Jeux vidéo, violence et cerveau font-ils bon ménage ?

childs and video games

A la question, les jeux vidéo violents ont-ils une influence sur le comportement, la réponse est oui. Seulement si ce postulat tombe chaque jour un peu plus sous le sens, il y a pire.  Les jeux violents modifieraient carrément notre activité cerébrale.

Posez un peu vos manettes car l’équipe de chercheurs de l’Indiana University School of Medicine a fait une découverte intéressante. Ces scientifiques étudient les méandres des effets de la violence  issue des médias. Les experts planchent d’ailleurs sur le sujet depuis une dizaine d’années, ils connaissent leur affaire et se sont attaqués à un acteur souvent décrié : le jeu vidéo.

Au départ de cette étude … une autre étude ! En l’occurrence des travaux préliminaires avait prouvé que les zones frontales du cerveau devenaient inhibées après 30 minutes de jeu. Partant de cette constatation, les experts (Tom Hummer, William Kronenberger, Kristine Mosier, et Vincent P. Mathews) sont passés à la vitesse supérieure.

L’étude en question se base sur 22 individus, âgés de 18 à 29 ans. Les sujets ont été soumis à une IRM sur une période plus longue et de façon à obtenir un maximum de précisions. Les jeunes cobayes n’étaient pas des adeptes de jeux, disons au mieux des consommateurs occasionnels.
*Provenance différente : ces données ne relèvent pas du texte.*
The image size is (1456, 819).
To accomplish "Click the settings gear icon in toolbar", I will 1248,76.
De cette façon, leur cerveau n’était pas déjà pollué par d’éventuels effets néfastes.

Deux groupes ont donc été composés, et la procédure s’est déroulée comme suit. Le premier groupe a joué à un jeu de shoot durant dix heures sur une semaine, en revanche c’était ceinture durant la semaine suivante. Le deuxième groupe a servi d’échantillon témoin et n’a donc pas touché à une manette. En termes d’examen médicaux, même punition pour les deux groupes, une IRM avant et après la procédure.

Durant lesdits examens, les individus étaient invités à remplir des tâches simples interagissant avec les zones émotionnelles et cognitives. Par exemple, dans une liste de mots où chacun était coloré, des termes violents étaient intégrés, aux individus de les repérer et d’en donner la couleur (et non le mot pour favoriser le côté instinctif). Si pour le groupe témoin les zones émotionnelles scintillaient à la lecture de mot violent, l’effet était clairement inhibé chez les joueurs.
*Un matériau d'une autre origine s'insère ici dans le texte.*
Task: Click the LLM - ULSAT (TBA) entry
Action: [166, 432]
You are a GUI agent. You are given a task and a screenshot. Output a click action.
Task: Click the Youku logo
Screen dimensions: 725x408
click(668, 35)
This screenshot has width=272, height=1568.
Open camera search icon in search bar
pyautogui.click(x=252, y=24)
Un autre test visant à déterminer le degré d’attention et de concentration des individus a également été mis en place. Le but du jeu était de repérer combien de fois était apparu un chiffre précis dans une série. A test différent, même constat, chez les joueurs l’attention et la concentration sont amoindries.
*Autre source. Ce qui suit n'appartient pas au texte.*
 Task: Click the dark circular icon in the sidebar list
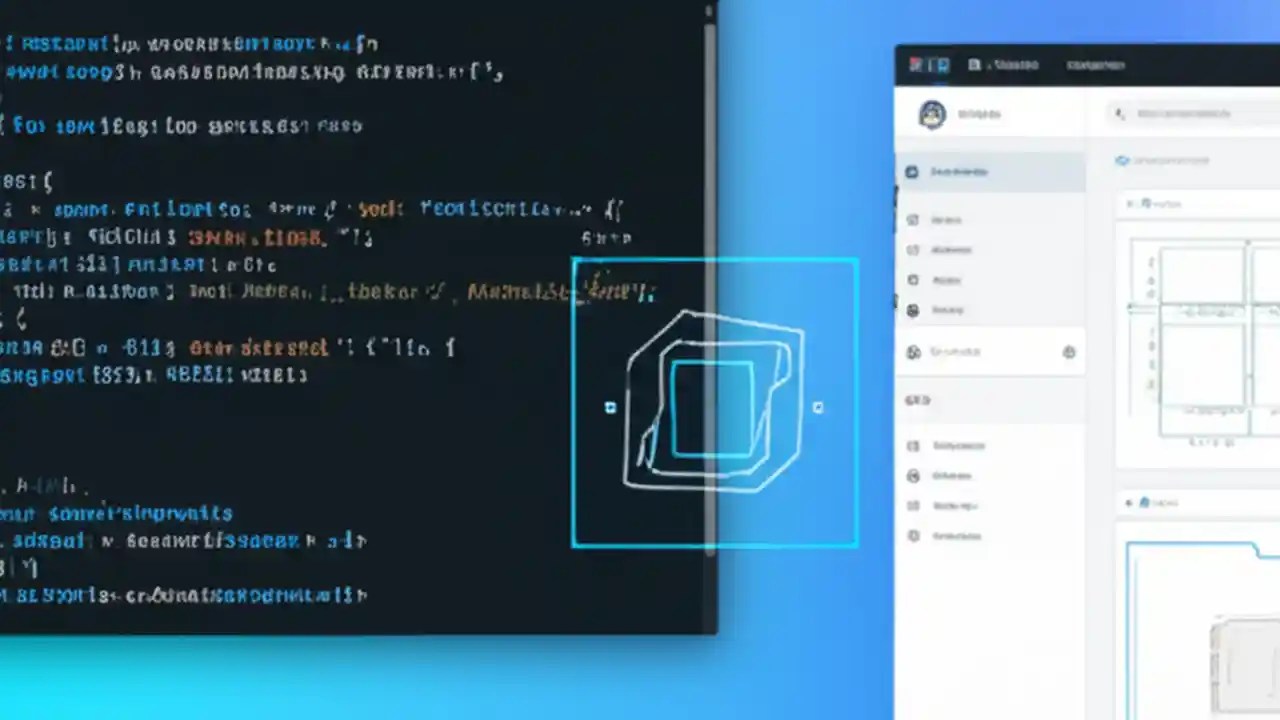912,310
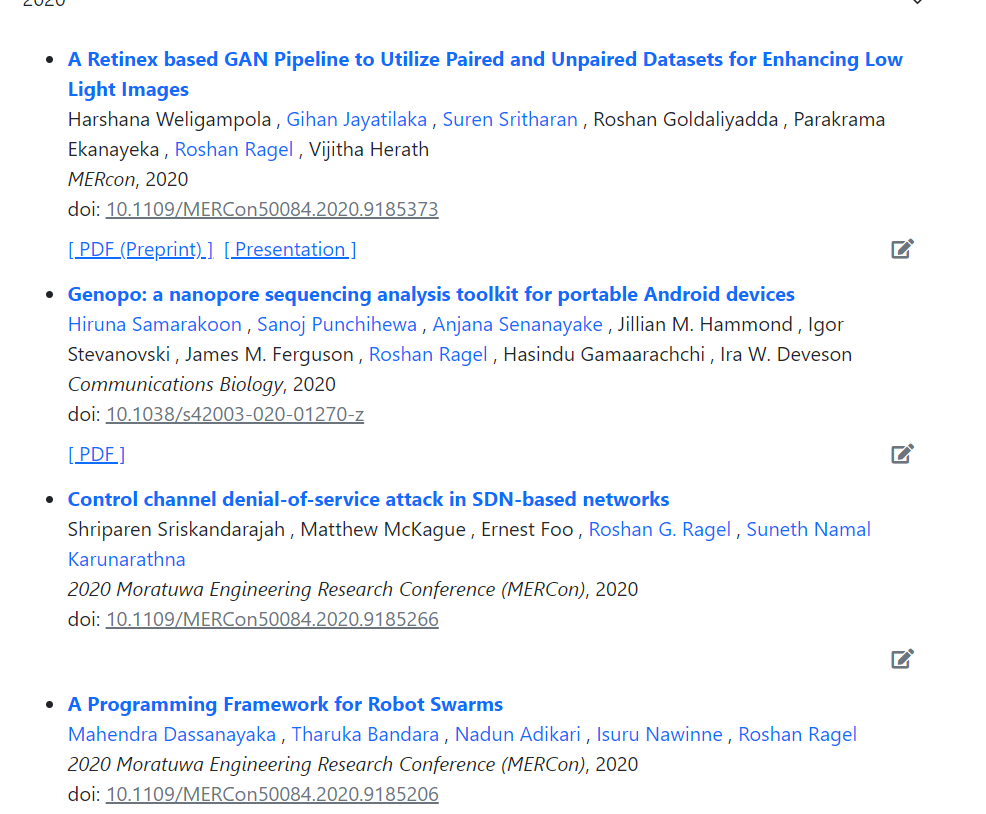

Les résultats sont pour le moins surprenants puisqu’ils démontrent  une relation directe entre le fait de jouer à des jeux vidéo violents et la baisse de l’activité du cerveau. Plus précisément ce sont les zones frontales du cerveau qui en prennent un coup – c’est-à-dire les fonctions cognitives et émotionnelles. En résumé, les joueurs seraient moins concentrés et surtout plus apathiques, joli constat.

En dehors du faible nombre de sujets, d’autres remarques remettent en cause les résultats. Si les sujets n’ont pas été exposés aux jeux vidéo, rien n’indique qu’ils ne regardent pas de films ou séries violentes. De la même façon, l’étude de se prononce pas quant à la durée de jeu, si dans le cas de l’étude il s’agit de 10 heures sur une semaine, que se passe-t-il avec un quota différent. Les questions sont sans fin, les réactions du cerveau reviennent-elles à la normale ? Après quel  laps de temps ?

Voilà en tout cas de quoi alimenter le débat sur l’impact des jeux vidéo violents.